Is a convenient, syntactic shortcut for:

   COMPOSE GRAPH :AllNamedGraphs ( graphIRI1 graphIRI2 ... graphIRIN )
   FROM :AllNamedGraphs

Where ( graphIRI1 graphIRI2 ... graphIRIN ) is an explicit enumeration of the IRIs of all the named graph in the dataset

Existing Implementation(s)

Various implementations provide mechanisms for this:

  • Named graphs in Open Anzo - in fairness, Open Anzo does not have any mechanism to write a single query that works against multiple graphs, each of which is the RDF merge of other graphs.
  • Jena

Other implementations, provide a 'system-level' flag that hardcodes the default graph to always be the RDF merge of all the named graphs:

Existing Specification / Documentation

Compatibility

This feature is purely additive and thus SPARQL queries that do not use the added syntax should behave in the same manner as with the previous specification

Links to postponed Issues

Related Features

The Parameterized Inference feature mentions the need for this capability for answering queries such as:

 SELECT NAMES OF ALL PEOPLE I KNOW OR NAMES OF PEOPLE KNOWN BY THESE PEOPLE

Champions

Chimezie Ogbuji Cleveland Clinic Foundation

Use cases

The primary motivation for this feature is the scenario where SPARQL is used as the mechanism for managing a cohort as an RDF dataset.

 Cohort: A defined population group followed prospectively in an epidemiological study.

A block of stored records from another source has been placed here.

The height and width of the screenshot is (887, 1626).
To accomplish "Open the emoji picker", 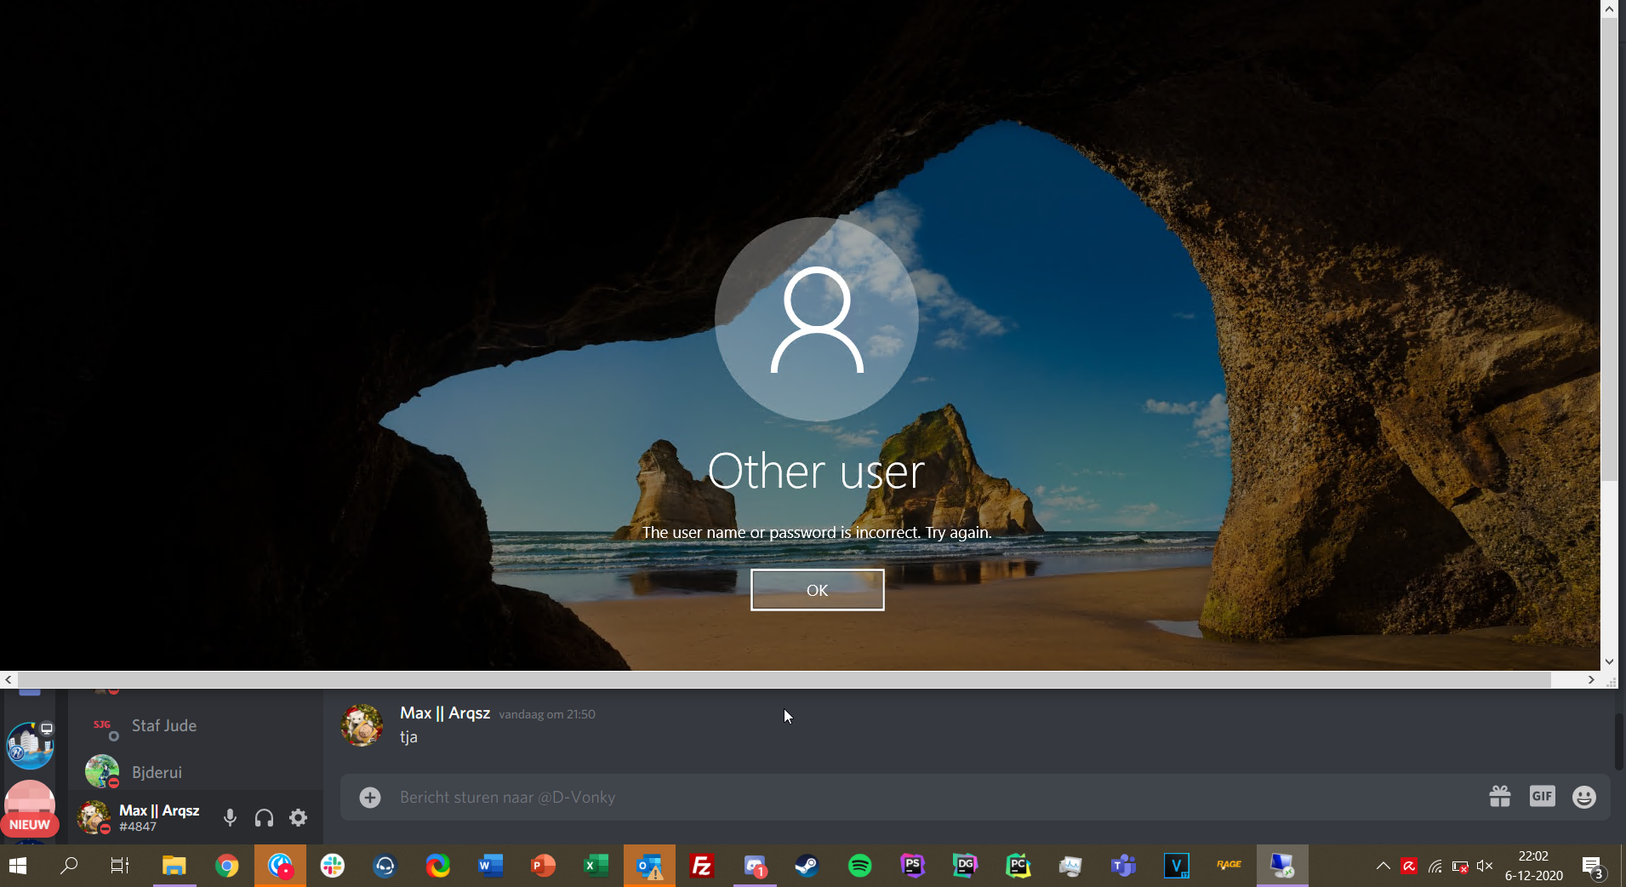I will pos(1583,797).
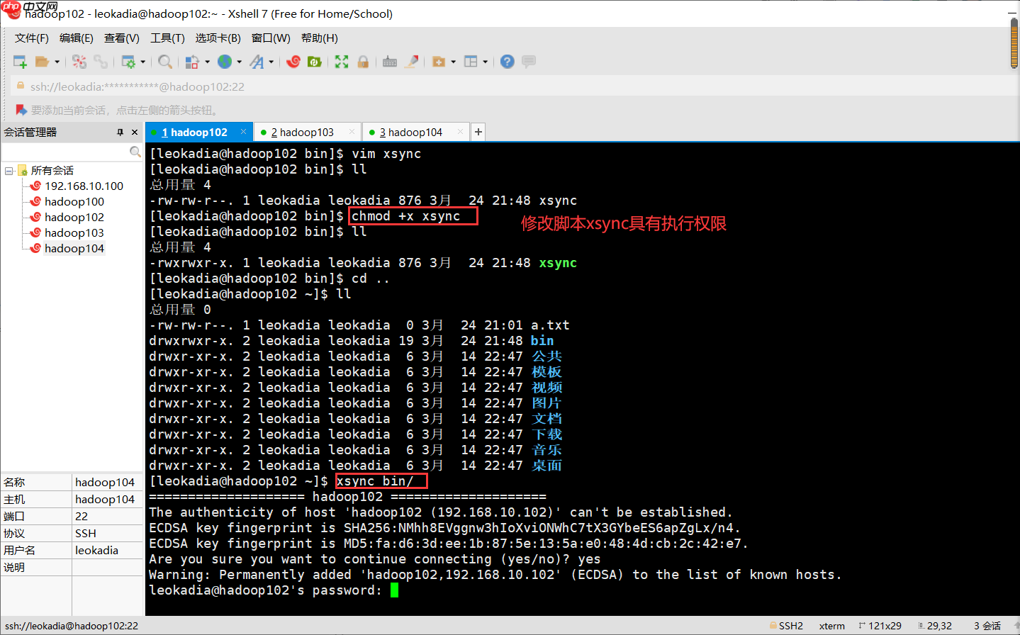Close the session manager panel

point(135,133)
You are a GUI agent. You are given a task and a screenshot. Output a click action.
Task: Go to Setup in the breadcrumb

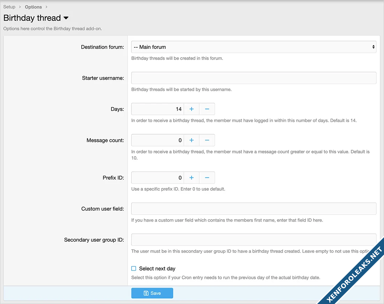pos(9,7)
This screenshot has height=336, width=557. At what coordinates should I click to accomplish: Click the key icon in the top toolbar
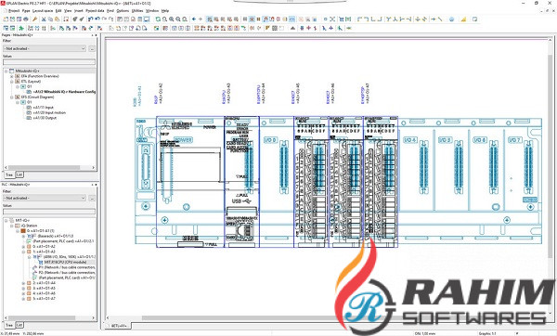[x=35, y=19]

In such an arrangement, it is useful to allocated a named graph for each patient and query the entire population to find specific groups that match certain criteria (where the groups targetted can vary by year, race, sex or other such demographic characteristics). In this scenario, typically you setup the RDF dataset once (similar to a conventional data warehouse) and dispatch different queries over different subsets of the cohort and thus being able to specify a particular subset (possibly in a way that is long-lived and re-usable in later query sessions) is critical for using SPARQL in this way.

References

SeeAlso an experiment with dynamic changes to the RDF dataset of a query: Walking the Web.